Ada beberapa jenis gelombang seismik yang menggerakkan tanah selama gempa bumi, skala terbesar dan yang sebagian besar pergerakannya dikenal sebagai Gelombang Rayleigh. Jenis gelombang ini bergulung di sepanjang tanah naik dan turun dan dari sisi ke sisi, dengan cara yang sama seperti gelombang menggulung di sepanjang lautan.
Penelitian sebelumnya telah menetapkan bahwa gelombang kejut dari Gelombang Rayleigh pada gilirannya mengatur gangguan skala besar di ionosfer. Perpindahan puncak ke puncak satu milimeter di permukaan tanah dapat mengatur osilasi yang lebih besar dari 100 meter pada ketinggian 150 km.
Apa yang tim dapat lakukan setelah gempa Denali adalah mendeteksi gelombang muka yang berbeda bergerak melalui ionosfer. “Menggunakan jaringan memungkinkan kami untuk mengamati penyebaran gelombang,” jelas rekan penulis Vesna Ducic. "Kami juga dapat memisahkan sinyal konten elektron total kecil dari variasi total konten elektron yang sangat besar terkait dengan variasi ionosfer harian."
Tim mengamati sinyal dua hingga tiga kali lebih besar dari tingkat kebisingan, tiba sekitar 660 hingga 670 detik setelah kedatangan Rayleigh Waves di tanah. Dan karena sekitar enam satelit GPS dapat dilihat oleh setiap penerima darat, mereka dapat menghitung ketinggian gangguan maksimum? sekitar 290 hingga 300 km ke atas.
Sinyal lemah dan hanya diambil sampel setiap 30 detik, dengan resolusi maksimum 50 km dan tingkat kebisingan keseluruhan tinggi. Tetapi sinyal ionosfer yang diamati memiliki pola yang jelas konsisten dengan model perilaku seismik. Harapannya adalah bahwa teknik ini dapat ditingkatkan di masa depan, dan digunakan untuk mendeteksi gempa bumi di daerah tanpa detektor seismik, seperti laut dalam atau dekat pulau.
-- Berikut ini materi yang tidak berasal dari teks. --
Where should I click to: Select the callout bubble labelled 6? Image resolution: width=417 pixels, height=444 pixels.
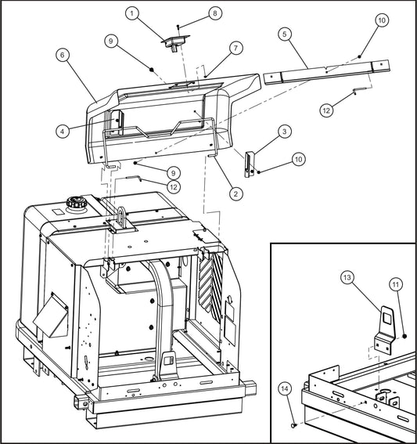[x=62, y=56]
“Dalam kerangka Galileo kami berencana untuk mengembangkan penelitian ini ,? kata Ducic. "Galileo akan menggandakan jumlah satelit dan karenanya akan memungkinkan peta ionosfer yang jauh lebih tepat. Kita juga dapat meramalkan bahwa Eropa akan mengembangkan jaringan padat stasiun Galileo / GPS yang akan mengambil bagian dalam pemantauan fenomena ini.
"ESA, bersama dengan Kementerian Riset Prancis dan CNES telah memutuskan untuk mendanai proyek pra-operasional yang disebut SPECTER - Layanan dan Produk untuk Ionosfer Konten Elektronik dan indeks Bias Troposfer di Eropa dari GPS - yang ditujukan untuk pemetaan resolusi tinggi dari ionosfir. Kami akan melakukan pemetaan di atas Eropa dan California.
"Penyelidikan ini akan mendukung DEMETER CNES badan Prancis (Deteksi Emisi Elektro-Magnetik yang Ditransmisikan dari Kawasan Gempa Bumi), yang akan diluncurkan pada tahun 2004 dan ditujukan untuk deteksi di ionosfer dari seismik, gunung berapi dan sinyal buatan manusia. Kegiatan ESA ini akan dilakukan dalam kerangka Proyek Percontohan Aplikasi Cuaca Cuaca. "
Proyek Percontohan Aplikasi Cuaca Luar Angkasa adalah inisiatif ESA yang telah mulai mengembangkan berbagai layanan berorientasi aplikasi berbasis pemantauan cuaca luar angkasa.
Layanan yang didanai bersama dalam pengembangan - di mana proyek ini adalah satu - juga termasuk perkiraan gangguan pada sistem listrik dan komunikasi, dan penyediaan peringatan dini bagi operator pesawat ruang angkasa tentang bahaya yang ditimbulkan oleh peningkatan aktivitas cuaca matahari dan ruang angkasa. Harapannya adalah bahwa layanan deteksi seismik berdasarkan pengukuran ionosfer di masa depan dapat menambah sumber daya yang ada di Eropa dan di tempat lain.